Kolase foto Bupati Adil dan Gubernur Syamsuar.
|
PEKANBARU (CAKAPLAH) - Pakar Hukum Tata Negara Prof. Dr. Husnu Abadi, M.Hum angkat bicara terkait persoalan hubungan Bupati Kepulauan Meranti dengan Gubernur Riau, Syamsuar yang membuat riuh Riau belakangan ini.
Untuk diketahui, perseteruan Adil dengan Syamsuar sudah terjadi beberapa kali. Yakni pertama saat Adil menyatakan diri untuk maju Pilgubri, dan 'menyenggol' Syamsuar yang menurutnya Gubernur tidak memperhatikan Meranti.

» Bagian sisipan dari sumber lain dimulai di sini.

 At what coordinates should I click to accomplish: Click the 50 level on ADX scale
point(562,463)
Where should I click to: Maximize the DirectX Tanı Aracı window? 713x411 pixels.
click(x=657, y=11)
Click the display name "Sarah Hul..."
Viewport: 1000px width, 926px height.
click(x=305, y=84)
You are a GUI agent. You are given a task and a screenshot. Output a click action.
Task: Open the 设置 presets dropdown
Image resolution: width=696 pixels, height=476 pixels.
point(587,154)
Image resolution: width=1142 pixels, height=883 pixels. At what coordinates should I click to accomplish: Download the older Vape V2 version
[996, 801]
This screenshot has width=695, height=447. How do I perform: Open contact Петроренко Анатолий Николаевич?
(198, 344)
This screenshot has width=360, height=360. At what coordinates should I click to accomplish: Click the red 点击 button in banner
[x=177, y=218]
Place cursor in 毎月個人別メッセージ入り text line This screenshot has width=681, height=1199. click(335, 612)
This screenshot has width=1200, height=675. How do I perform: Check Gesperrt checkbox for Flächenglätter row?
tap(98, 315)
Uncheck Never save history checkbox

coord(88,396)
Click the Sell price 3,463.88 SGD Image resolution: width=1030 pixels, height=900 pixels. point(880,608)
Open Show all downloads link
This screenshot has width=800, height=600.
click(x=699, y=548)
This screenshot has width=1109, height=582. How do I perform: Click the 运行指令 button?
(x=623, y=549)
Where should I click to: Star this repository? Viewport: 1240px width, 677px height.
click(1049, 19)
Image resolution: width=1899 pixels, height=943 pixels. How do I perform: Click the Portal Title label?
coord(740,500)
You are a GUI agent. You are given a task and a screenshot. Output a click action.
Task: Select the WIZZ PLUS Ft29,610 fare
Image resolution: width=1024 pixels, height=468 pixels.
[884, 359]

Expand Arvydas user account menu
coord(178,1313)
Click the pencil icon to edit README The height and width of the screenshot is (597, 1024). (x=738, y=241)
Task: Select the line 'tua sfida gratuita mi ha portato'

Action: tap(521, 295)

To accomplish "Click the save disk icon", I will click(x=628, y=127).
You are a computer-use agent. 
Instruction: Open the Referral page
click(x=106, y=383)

Kemudian, terkait kunjungan Gubernur Syamsuar ke Meranti yang gagal karena disebut - sebut ditolak Bupati Adil. Dan yang terbaru, Adil tidak menghadiri Rakor Gubernur bersama kepala daerah dan Camat, dan diduga melarang Camat untuk menghadiri agenda tersebut.
Husni Abadi mengatakan, dalam hukum tara negara, latar belakang persoalan ini adalah, di undang-undang nomor 22 tahun 1999, yang saat itu menyatakan gubernur bukan atasan dari bupati, dan bupati memegang otonomi daerah yang sangat luas.
Pada masa itu, kata Husnu, banyak bupati yang tidak mau menghadiri undangan dari atasannya yakni Gubernur, dan itu terjadi pada semua daerah.
Ia mencontohkan kala itu di tahun 1999 pada masa Gubernur Riau Saleh Djasit sampai tahun 2003, banyak bupati di Riau yang sedikit membangkang, namun tidak seperti memboikot seperti yang dilakukan Bupati Adil saat ini.
"Lalu diperbaiki oleh undang - undang nomor 32 tahun 2004, disebutkan bahwa gubernur merupakan wakil dari pemerintah pusat. Yang artinya bisa mengontrol dan sebagai atasan terhadap bupati dan walikota. Kemudian disempurnakan lagi oleh Undang-Undang nomor 23 tahun 2014, dimana lebih jelas lagi, bahwa gubernur bahkan bisa membatalkan peraturan daerah, karena sebagai wakil pemerintah pusat," papar Husnu.
"Artinya, atasan itu adalah Gubernur dan Mendagri. Sebetulnya bupati itu mempunyai kewenangan yang lebih konkrit, karenan otonomi itu adalah di kabupaten. Namun provinsi itu fungsinya koordinasi, gubernur adalah atasan bupati. Maka lazimnya, mau tau mau harus tahu duduk soalnya sebagai bupati untuk mentaati panggilan, undangan dari gubernur. Karena hal ini bukan kali ini terjadi, saat Gubernur Rusli Zainal ada Bupati Inhu Thamsir Rachman yang tak mau mentaati," cakapnya lagi.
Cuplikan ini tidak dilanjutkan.